My Vans Identity Issue | Teen Ink

My Vans Identity Issue

May 24, 2019
By 1234 SILVER, Cannon Falls, Minnesota
1234 SILVER, Cannon Falls, Minnesota
5 articles 0 photos 5 comments

A driver and passenger got in their van, buckled up, and put the keys into the ignition. The driver flipped on the headlights and was getting ready to pull out of the parking spot when suddenly a figure jumped out of the darkness and landed on their window screaming. As the silhouette pulled back, the driver, still wide-eyed and jumpy because of what had just happened, slowly started his pre-driving routine again. But unbeknownst to the driver, the young boy who had done this was not only more afraid and ashamed than the driver but had a longer journey ahead as well.


Before this moment, I hated to be embarrassed. Every little thing I did, my mind told me the laughter people threw at me was an insult. However, when I was walking home with my dad and brother one night, I was told my mother was going to pick us up. So seeing a van exactly the same color and model as my mother’s, I decided to scare her. Walking slowly up to the driver door, I suddenly jumped up and yelled nonsense at the window, before noticing that the person I was looking at was not my mother. Quickly backing up, I was enveloped into the waves of laughter created by my family.


But something this time had changed, I was not angry or mad at the fact that I was being laughed at, but instead enjoyed and took part in the humiliation of myself. Somehow this large mistake differs from the other smaller occurrences of the past; however, there still was a limit to my tolerance of the laughter I faced. By the time we were home from the van incident, the feeling that people were laughing at me returned. I was back to where I had started but it was slightly less intense. And then came the second van.

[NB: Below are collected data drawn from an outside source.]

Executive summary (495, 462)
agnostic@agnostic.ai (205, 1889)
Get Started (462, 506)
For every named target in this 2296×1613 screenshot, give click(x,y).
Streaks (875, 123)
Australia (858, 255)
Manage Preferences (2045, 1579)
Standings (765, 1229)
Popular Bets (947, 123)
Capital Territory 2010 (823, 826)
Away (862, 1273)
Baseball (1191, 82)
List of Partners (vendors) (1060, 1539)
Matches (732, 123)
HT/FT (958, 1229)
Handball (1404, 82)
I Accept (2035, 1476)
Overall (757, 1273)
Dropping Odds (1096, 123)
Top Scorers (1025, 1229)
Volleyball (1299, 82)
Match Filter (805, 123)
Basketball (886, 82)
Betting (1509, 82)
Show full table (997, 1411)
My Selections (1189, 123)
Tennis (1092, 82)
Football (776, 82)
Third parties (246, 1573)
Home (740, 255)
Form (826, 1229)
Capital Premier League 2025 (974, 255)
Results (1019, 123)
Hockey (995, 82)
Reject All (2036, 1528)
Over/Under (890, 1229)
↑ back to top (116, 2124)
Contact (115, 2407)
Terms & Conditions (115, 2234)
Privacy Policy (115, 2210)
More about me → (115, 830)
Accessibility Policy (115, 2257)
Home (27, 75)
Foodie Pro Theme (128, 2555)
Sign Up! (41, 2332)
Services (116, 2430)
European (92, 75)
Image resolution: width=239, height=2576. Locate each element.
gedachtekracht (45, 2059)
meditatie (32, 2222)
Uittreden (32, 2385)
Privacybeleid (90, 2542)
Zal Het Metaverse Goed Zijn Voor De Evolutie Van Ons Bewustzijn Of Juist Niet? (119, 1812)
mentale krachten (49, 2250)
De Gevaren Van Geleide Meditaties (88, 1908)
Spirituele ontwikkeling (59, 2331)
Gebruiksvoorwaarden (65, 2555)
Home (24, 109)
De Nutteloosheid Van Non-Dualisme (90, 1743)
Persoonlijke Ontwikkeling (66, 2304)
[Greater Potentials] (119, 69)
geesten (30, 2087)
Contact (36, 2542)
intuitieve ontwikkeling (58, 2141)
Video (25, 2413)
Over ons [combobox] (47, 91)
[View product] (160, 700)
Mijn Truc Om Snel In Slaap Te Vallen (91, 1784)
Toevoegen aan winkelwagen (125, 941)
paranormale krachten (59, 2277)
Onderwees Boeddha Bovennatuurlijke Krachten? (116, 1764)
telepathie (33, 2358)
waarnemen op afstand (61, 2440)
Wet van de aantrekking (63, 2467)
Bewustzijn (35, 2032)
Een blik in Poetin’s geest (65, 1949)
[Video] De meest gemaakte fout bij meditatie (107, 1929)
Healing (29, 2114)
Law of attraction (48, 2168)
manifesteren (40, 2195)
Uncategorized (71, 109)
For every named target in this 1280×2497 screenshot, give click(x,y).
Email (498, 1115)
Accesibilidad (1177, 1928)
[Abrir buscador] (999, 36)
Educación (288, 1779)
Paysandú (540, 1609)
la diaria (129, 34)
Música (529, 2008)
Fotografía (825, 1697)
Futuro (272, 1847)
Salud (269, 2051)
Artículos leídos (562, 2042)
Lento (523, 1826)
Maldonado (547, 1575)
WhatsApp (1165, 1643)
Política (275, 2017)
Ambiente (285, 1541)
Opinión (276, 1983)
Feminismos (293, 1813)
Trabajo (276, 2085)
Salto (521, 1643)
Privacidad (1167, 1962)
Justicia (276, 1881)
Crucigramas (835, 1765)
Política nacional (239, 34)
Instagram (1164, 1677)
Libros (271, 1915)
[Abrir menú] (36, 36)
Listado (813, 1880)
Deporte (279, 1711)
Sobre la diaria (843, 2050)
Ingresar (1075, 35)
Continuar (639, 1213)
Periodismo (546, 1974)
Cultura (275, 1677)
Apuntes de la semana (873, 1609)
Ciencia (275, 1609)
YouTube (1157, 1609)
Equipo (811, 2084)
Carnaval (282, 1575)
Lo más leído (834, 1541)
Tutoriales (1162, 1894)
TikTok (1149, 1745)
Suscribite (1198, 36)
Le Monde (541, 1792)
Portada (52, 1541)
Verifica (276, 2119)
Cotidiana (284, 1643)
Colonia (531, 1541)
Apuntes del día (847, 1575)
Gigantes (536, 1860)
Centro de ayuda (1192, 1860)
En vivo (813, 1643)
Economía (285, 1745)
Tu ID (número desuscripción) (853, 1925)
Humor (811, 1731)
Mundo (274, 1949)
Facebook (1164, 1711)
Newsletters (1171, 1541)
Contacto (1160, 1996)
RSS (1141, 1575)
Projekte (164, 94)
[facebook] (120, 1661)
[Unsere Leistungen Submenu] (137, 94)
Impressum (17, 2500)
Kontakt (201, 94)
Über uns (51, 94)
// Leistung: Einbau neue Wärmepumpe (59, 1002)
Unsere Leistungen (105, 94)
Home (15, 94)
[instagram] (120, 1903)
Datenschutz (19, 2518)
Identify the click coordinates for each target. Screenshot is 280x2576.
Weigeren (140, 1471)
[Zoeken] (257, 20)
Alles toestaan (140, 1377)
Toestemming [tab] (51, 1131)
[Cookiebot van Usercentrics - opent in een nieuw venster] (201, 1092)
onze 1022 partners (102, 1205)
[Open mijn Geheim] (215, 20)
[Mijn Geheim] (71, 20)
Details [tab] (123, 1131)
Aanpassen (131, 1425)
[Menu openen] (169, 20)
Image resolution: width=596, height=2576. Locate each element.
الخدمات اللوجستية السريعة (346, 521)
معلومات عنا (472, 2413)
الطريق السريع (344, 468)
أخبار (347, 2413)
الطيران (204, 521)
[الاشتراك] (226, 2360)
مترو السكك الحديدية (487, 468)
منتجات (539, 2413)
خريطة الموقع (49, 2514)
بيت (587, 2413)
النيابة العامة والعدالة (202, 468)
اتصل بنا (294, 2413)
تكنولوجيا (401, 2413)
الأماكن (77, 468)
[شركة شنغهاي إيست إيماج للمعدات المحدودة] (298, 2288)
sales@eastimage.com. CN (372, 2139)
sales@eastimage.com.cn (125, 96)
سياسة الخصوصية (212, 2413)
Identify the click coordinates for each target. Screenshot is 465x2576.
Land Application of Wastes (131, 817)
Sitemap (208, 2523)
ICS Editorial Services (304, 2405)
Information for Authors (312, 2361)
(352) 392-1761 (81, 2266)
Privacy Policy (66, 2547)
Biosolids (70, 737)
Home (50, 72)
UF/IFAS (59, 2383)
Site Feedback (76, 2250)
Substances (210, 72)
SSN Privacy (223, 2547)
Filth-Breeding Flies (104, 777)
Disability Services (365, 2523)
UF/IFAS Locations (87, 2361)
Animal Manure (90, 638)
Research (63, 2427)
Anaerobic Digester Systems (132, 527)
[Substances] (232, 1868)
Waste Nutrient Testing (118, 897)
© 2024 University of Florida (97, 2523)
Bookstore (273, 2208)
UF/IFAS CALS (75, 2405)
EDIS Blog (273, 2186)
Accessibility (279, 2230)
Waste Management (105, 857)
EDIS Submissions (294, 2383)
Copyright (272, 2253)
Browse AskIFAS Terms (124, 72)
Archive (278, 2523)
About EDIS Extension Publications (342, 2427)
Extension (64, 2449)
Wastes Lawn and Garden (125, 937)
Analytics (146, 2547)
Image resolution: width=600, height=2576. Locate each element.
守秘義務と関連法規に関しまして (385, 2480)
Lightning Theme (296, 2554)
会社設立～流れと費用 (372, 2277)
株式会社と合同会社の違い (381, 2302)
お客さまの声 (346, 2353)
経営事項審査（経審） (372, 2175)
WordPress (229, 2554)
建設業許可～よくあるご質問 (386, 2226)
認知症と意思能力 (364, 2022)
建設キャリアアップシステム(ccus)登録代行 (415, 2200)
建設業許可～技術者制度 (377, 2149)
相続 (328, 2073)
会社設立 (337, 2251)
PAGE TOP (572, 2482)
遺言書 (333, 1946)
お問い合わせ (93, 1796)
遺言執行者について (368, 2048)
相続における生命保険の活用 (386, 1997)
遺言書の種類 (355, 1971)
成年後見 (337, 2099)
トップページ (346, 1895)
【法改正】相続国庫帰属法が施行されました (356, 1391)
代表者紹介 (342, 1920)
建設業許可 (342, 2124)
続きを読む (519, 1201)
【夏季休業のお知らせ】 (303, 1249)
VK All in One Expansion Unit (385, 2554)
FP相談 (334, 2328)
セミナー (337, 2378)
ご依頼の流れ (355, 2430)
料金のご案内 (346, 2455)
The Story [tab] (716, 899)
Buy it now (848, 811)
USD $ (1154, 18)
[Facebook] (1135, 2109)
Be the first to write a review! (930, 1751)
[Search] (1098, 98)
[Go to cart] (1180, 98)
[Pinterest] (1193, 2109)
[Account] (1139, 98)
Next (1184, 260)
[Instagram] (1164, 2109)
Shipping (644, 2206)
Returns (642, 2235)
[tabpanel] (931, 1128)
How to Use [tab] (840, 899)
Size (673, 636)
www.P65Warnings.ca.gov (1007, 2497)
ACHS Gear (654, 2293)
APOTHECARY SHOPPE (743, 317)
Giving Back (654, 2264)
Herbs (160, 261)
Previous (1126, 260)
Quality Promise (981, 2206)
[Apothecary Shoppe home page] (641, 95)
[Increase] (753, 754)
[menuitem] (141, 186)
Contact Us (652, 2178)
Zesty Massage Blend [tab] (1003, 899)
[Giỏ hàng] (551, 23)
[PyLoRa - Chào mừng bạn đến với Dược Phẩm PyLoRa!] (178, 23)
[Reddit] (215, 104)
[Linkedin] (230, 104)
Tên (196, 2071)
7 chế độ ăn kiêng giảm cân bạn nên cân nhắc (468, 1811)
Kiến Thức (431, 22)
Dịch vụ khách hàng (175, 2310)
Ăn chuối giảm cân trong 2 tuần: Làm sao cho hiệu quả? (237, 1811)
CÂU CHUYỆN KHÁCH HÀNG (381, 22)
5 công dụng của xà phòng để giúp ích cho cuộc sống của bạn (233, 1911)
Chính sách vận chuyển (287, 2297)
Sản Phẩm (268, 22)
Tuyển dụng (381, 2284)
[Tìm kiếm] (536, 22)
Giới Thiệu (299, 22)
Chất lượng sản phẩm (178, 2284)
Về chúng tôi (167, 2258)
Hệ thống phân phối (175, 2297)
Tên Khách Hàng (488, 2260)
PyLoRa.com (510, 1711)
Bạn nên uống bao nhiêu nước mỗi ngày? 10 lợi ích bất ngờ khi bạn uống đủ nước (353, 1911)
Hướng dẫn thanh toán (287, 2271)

Waiting after school for our van to come, I and other Math League members had nothing to do, so naturally, they started to play on their phones. But I was paying attention, looking, scanning, and searching the horizon to see if the van had arrived. Then I saw it, a grey vehicle pulling into the school parking lot. Gathering my peers, we all walked out and raced to see who would get to sit in the back seat. It was not me who got in first, nor was it me who was told “This is not your van” by the woman driving this imposter of a van. As the swarm of us Math League kids walked away the laughter followed.


Unprotected by family, the witnesses of the last time, I was ridiculed constantly for the rest of the day. The mention of cars, vans, or vehicles, everyone would instantly start laughing. This time, however, something else was different, I laughed at every joke and none of it bothered me. I now understand these mistakes occur and to survive I must just laugh it off. Now every small thing I do and mistake I make, I will chuckle, laugh, and even giggle all of it off. But with everything I have learned, I know, one day a third van will show, so do be careful when a kid’s van identity issue is exposed.